In my last post, I noted that the accusation that intelligent design is a science stopper is one that misrepresents both intelligent design and science. In this post I want to look at some research that would continue to occur under a paradigm of intelligent design, doomsday prophesies of Ken Miller and others not withstanding.
In the February 28th edition of the Proceedings of the National Academy of Scientists (PNAS), a paper concerning speciation ran with the title, “Ecological divergence exhibits consistently positive associations with reproductive isolation across disparate taxa.” In this study Funk, et al. show that the ecological traits of habitat, diet, and size are correlated with reproductive isolation. This is important, because reproductive isolation is the first step in speciation (the formation of new species). Amazingly this had not previously been demonstrated across a wide range of taxa in the one hundred fifty years since Darwin suggested it as a fundamental part of evolution.
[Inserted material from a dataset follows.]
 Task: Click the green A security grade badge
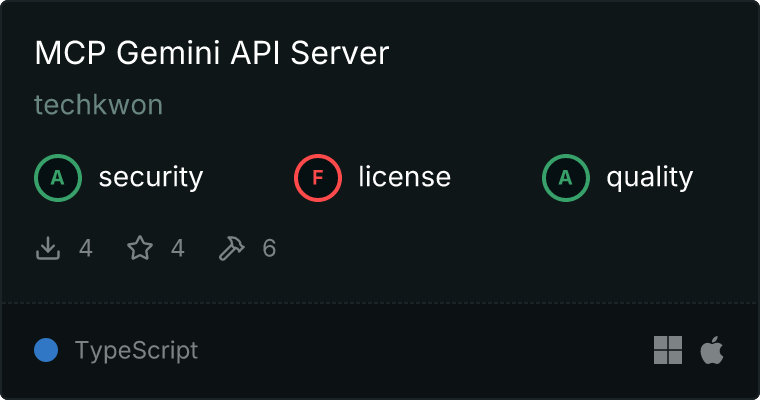coord(58,178)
A week or so later, in the March 10th Science, Elizabeth Pennisi authored a news piece concerning the mounting evidence for sympatric speciation called, “Speciation Standing in Place.” Speciation is typically thought of as occurring when some physical barrier creates reproductive isolation, say a mountain range, or even a man made wall. This is known as allopatry. However, some biologists have claimed that speciation can sometimes occur even when there is no physical barrier. This is called sympatry. Whether sympatry really occurs has been hotly debated in the evolutionary community for many years. According to Pennisi’s article however, it appears the sympatry sympathizers now have a good deal of evidence to stand on. Studies of fish that appear to have speciated despite living together in the same lake and birds that are developing “races” because their young are raised hearing different calls and songs are two of the stories that are lending credence to sympatry among evolutionary biologists.
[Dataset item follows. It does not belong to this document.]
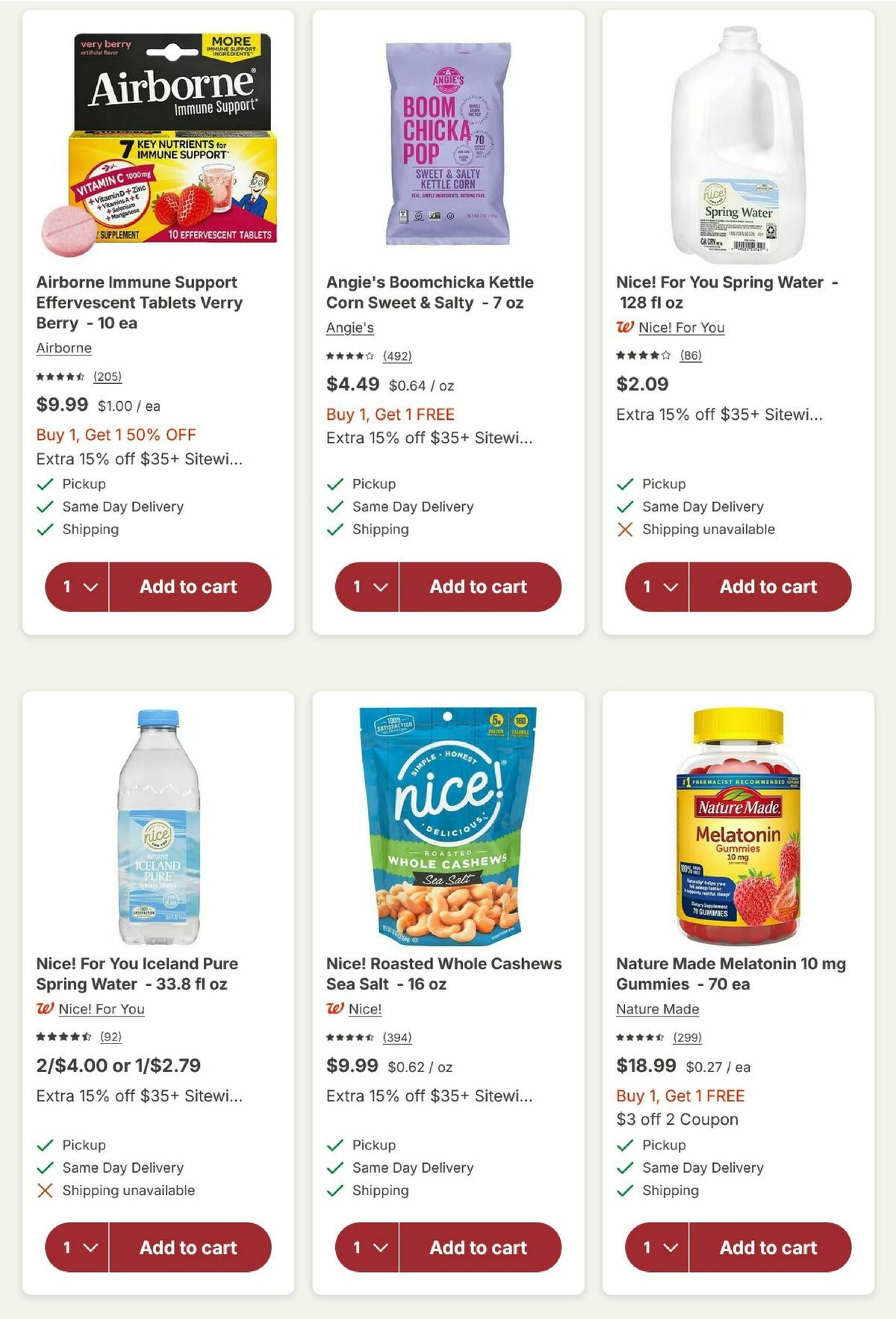
Task: Open the Airborne brand link
Action: click(63, 348)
To hear Ken Miller or Barbara Forest tell it, one would think that research like that above would never be allowed in a world that accepted design as a live possibility (see here and here for discussions of their respective doomsday prophecies). In fact, these studies are good examples of appropriate evolutionary research. What is inappropriate is when studies such as these, which elucidate the means of speciation, or similar work that throws light upon the action of microevolutionary forces, are used to argue that the whole of the Darwinian hypothesis is well supported. I remember seeing the cichlid fish example used in just this way in a debate over creationism several years ago. It is only the assumptions of the paradigm of naturalism that allow such stretches to seem plausible to anyone. Those assumptions most certainly would not survive a shift to the design paradigm.